At the time of decolonisation,
colonial officials destroyed and removed tons of documents from Kenya.
To overcome this, I collected hundreds of oral testimonies and
integrated them with fragments of remaining archival evidence to
challenge entrenched views of British imperialism.
My methods drew
sharp criticism. Revising the myths of British imperial benevolence cut
to the heart of national identity, challenging decades-old scholarship
and professional reputations.
Some historians fetishise documents,
and historians of empire are among the most hide-bound. For decades,
these scholars have viewed written evidence as sacrosanct. That
documents – like all forms of evidence – must be triangulated, and
interrogated for veracity using other forms of evidence, including oral
testimonies from colonised populations, mattered little.
Instead,
many historians rarely questioned the official archive, nor the
written, historical record. Instead, they reproduced a carefully tended
official narrative with either celebratory accounts of empire, or
equally pernicious, by turning their collective heads away from the
violence that underwrote Britain's imperial past and towards more benign
lines of inquiry. Either way, their document-centred histories served
as excuses for liberal imperial fictions.
In spite of postcolonial
criticism, these views have lingered. That such methodological
conservatism has persisted is stunning in the face of archival
discoveries, and the lack thereof.
During the course of the recent Mau Mau case in London's high court
– where five claimants filed a suit against the Foreign and
Commonwealth Office (FCO) for systematic torture in Kenya's detention
camps – the British government made a massive document discovery. Some
300 boxes of previously undisclosed files that had been spirited away
from Kenya at the time of decolonisation were found in Hanslope Park. Alongside them were countless boxes of files from 36 other colonies, removed at the time of imperial retreat.
The
Hanslope Park files have recently moved to the National Archives. Their
contents, however, have been less than satisfying. The FCO has not been
fully transparent in the release process. Some 170 boxes of "top
secret" files are missing. Moreover the FCO has released information
that it holds additional files – thousands of linear feet – in Hanslope
Park. These files – some of which are clearly related to potential
litigation from Northern Ireland, Cyprus, Malaya and elsewhere –
well-exceed the 30-year rule. There is no indication that they will be
released anytime soon. Even if they were, it would take over 300 years
based upon the pace of release of the "migrated archives" for them to
see the light of day. Even then, I would have zero confidence in
government transparency.
One thing is certain: official British
archives have been culled and withheld. Still, oral history sceptics
persist, and some historians cling to documents as the only source of
evidence.
There is one caveat, however. Some recent publications
that eschew oral histories include multiple citations of oral
testimonies from members of the British military and colonial service,
held in the archives of the Imperial War Museum.

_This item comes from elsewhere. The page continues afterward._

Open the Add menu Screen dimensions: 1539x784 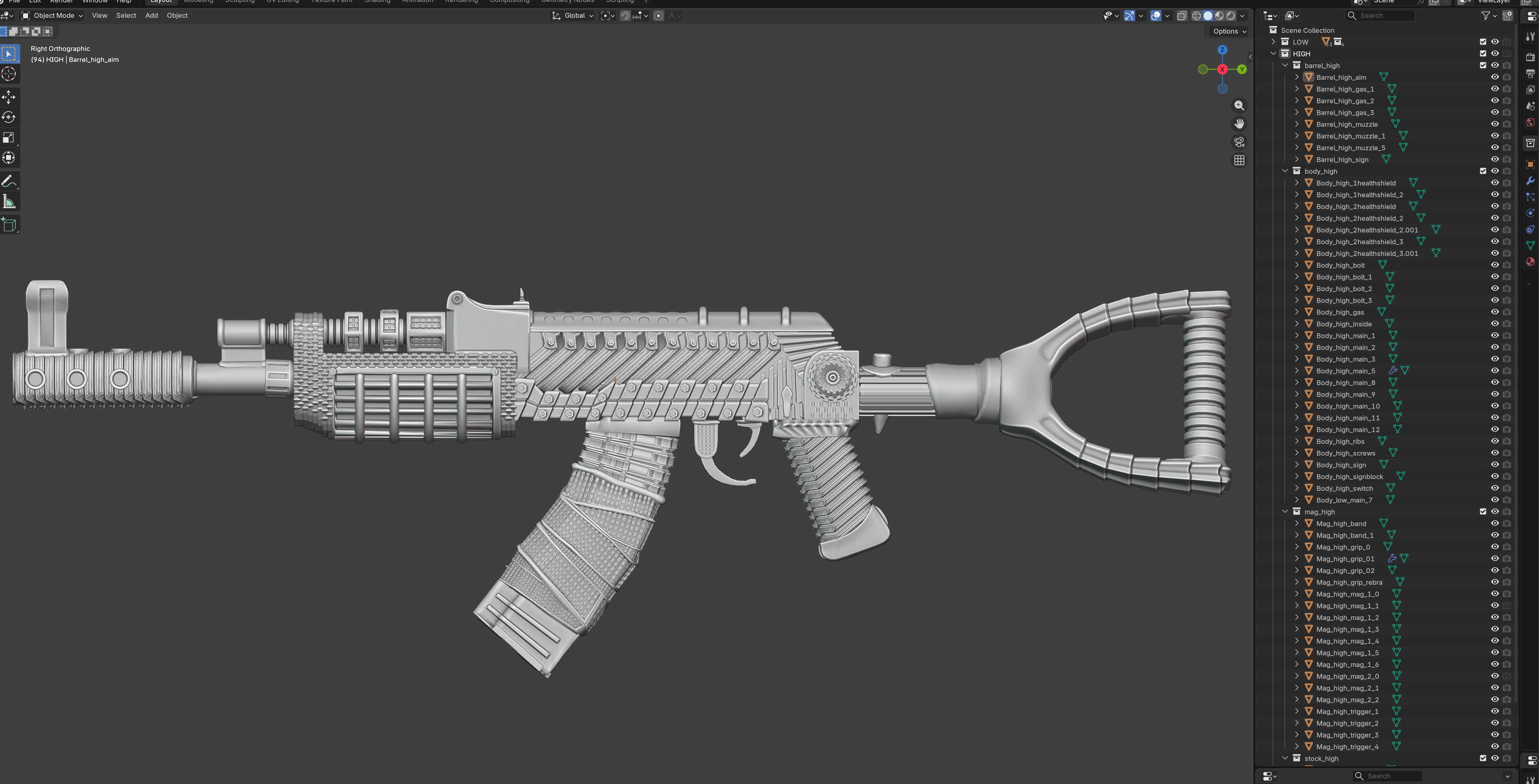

This leaves one to wonder if hiding under the sheep's clothing of
methodological rigour is the abiding wolf of racial paternalism. Are we
to believe that Africans make up stories, but European testimonies are
reliable sources of evidence? If the Mau Mau case taught us anything,
it's that African oral testimonies are neither meaningless nor
fictional. Instead, like all forms of evidence, they must be
triangulated and read with other sources to determine their significance
to the past and present.
It is not possible to write imperial
histories from documents alone. The scale of archival erasure and the
withholding of documents is so vast that such a pursuit is
irresponsible. Only through a greatly expanded methodological and
theoretical toolkit can historians begin to interrogate the history of
20th-century British Empire. Without it, we run the risk of reproducing
carefully tended official myths of Britain's past.